Ayahku, Lim Kwok Sing memang berniat menyusulku ke Indonesia. Ayah sudah lama menduda, ibuku sudah lama meninggal. Ayah menjual obat-obatan Tionghoa yaitu ramuan dari daun-daun dan bagian tumbuhan lainnya dan dengan penghasilannya berjualan obat-obatan itu dia membesarkan keempat anaknya seorang diri. Aku adalah anak tertuanya. Aku memiliki dua adik laki-laki dan seorang adik perempuan. Kedua adik laki-lakiku berprofesi tentara dan keduanya gugur di medan perang. Adik perempuanku merantau ke Asia Tenggara setahun sebelum aku meninggalkan Tiongkok menuju Indonesia dan sampai sekarang aku belum mendengar kabarnya. Saat aku berangkat ke Indonesia, ayah memang berniat menyusulku karena aku adalah satu-satunya anak yang masih berhubungan dengannya.
Ayah belajar obat-obatan dari perguruan paling terkenal di Tiongkok yaitu kuil Shaolin bagian selatan yang terletak di provinsi Fujian tempat asal kami. Ayah adalah murid yang bukan golongan biksu. Ayah juga mempelajari ilmu bela diri Shaolin namun hanya dasar-dasarnya saja. Dia lebih tertarik mempelajari ilmu obat-obatan secara mendalam. Dia juga terkadang bertindak sebagai tabib. Setelah pasien berkonsultasi, ayah akan membuatkannya ramuan obat untuk dikonsumsi.
Tidak lama setelah menetap di Indonesia, aku mengirim surat kepada ayahku memberi tahu kabar dan alamatku di Indonesia. Aku berharap ayah akan memberitahuku bila ia akan berangkat menyusulku ke Indonesia. Tetapi setelah sekian lama menunggu, aku tidak pernah mendapat surat balasan dari ayah. Sampai suatu malam ketika Siang Tin memberitahuku bahwa ayahku sekarang berada di Banyuwangi. Terus terang aku sangat kaget dan heran mendengarnya. Baru sekali itu aku mendengar kata "Banyuwangi".
Banyuwangi adalah kota yang terletak di ujung Jawa Timur. Ada pelabuhan di kota itu yang berbatasan dengan Selat Bali dan jika orang hendak pergi ke Pulau Bali dari Pulau Jawa, mereka harus menyeberang dari pelabuhan Ketapang Banyuwangi.
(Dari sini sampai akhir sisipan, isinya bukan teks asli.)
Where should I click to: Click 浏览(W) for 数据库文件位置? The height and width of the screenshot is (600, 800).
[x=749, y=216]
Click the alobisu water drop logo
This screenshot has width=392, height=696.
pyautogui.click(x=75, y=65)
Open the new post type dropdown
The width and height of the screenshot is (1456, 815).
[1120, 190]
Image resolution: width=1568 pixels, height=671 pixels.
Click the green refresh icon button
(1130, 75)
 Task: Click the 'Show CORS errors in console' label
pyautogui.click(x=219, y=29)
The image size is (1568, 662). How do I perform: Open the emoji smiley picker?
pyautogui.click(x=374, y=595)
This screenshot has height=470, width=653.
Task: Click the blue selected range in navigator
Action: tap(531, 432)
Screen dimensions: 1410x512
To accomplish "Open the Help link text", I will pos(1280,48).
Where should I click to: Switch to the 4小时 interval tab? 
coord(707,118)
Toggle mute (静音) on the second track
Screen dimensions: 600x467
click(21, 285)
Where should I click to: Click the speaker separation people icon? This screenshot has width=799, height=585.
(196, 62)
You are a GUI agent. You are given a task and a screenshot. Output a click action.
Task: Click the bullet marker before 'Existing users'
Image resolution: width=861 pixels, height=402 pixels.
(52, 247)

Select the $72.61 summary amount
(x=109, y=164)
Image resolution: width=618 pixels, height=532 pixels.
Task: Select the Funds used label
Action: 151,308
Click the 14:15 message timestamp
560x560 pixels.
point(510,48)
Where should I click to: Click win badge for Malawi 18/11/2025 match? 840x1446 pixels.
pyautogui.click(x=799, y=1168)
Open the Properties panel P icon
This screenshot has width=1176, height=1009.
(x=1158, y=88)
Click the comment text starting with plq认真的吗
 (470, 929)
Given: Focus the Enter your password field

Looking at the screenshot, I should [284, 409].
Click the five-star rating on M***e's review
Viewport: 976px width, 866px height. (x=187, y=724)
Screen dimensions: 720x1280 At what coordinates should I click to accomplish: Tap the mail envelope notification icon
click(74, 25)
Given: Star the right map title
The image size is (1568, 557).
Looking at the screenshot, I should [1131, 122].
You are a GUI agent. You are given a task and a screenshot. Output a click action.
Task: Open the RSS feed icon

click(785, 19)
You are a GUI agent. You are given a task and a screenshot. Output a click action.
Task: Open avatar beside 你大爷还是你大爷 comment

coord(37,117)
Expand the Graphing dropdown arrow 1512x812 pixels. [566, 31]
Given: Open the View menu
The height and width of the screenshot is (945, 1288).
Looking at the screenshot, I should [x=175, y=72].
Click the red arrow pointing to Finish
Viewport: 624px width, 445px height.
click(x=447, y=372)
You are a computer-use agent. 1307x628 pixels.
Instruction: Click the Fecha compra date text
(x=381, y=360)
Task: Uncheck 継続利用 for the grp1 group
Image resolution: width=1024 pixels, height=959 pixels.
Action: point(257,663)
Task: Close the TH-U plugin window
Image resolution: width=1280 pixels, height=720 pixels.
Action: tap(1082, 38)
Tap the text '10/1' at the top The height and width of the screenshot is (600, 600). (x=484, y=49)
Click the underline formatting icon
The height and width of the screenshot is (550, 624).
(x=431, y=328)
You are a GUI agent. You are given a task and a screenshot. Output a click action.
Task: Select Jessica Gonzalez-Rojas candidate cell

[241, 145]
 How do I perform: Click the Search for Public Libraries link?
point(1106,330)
Komunitas Tionghoa se-Indonesia cukup aktif mendata anggotanya dan dari mulut ke mulut Siang Tin mendengar bahwa seorang pendatang bernama Lim Kwok Sing, yaitu ayahku berada di Banyuwangi. Sekarang aku dan Siang Tin harus menjemput ayahku di Banyuwangi.
Kami membawa A Liang yang saat ini berusia lima tahun naik kereta api menuju kota Surabaya ibukota Jawa Timur sebelum menyewa mobil menuju Banyuwangi. Perjalanan memakan waktu cukup lama, belasan jam. Untung A Liang adalah anak pendiam dan tidak nakal. Dia sempat demam beberapa kali sewaktu pertama tiba di Indonesia, tetapi setelah dua tahun ini, dia semakin sehat dan jarang sakit. Kami selalu memberinya makanan bergizi. Setelah sampai di kota Banyuwangi dan bertanya-tanya kepada penduduk setempat ternyata ayahku bukan berada di kota Banyuwangi, tetapi di desa Ketapang. Jadi kami harus naik dokar atau kereta kuda menuju desa itu. Dan untungnya rumah yang ditinggali ayahku tidak terlalu jauh dari jalan besar dan tidak terlalu sulit ditemukan. Jika tidak, aku tidak bisa membayangkan sampai kapan kami harus mencari tanpa alamat yang jelas.
Ketika kami 'menemukannya', ayahku sedang membelah kayu untuk bahan bakar memasak. Tubuhnya lebih kurus dari terakhir kali aku melihatnya di Tiongkok. Warna kulitnya jauh lebih gelap, namun dia terlihat sehat dan bahagia. Betapa aku merindukannya selama ini.
"Ayah!" seruku. Kemudian kupeluk erat-erat lelaki berusia lebih dari 60 tahun itu.
"Mei Ling?" lelaki tua itu kaget bercampur bahagia, "Akhirnya kita bisa bertemu lagi."
"Ayah, kenapa ayah tidak membalas suratku? Dan kenapa ayah tidak memberitahuku, tidak mencariku ketika tiba di Indonesia?" aku bertanya kesal.
Lelaki itu tidak langsung menjawab. Dia memeluk A Liang lalu menggendongnya.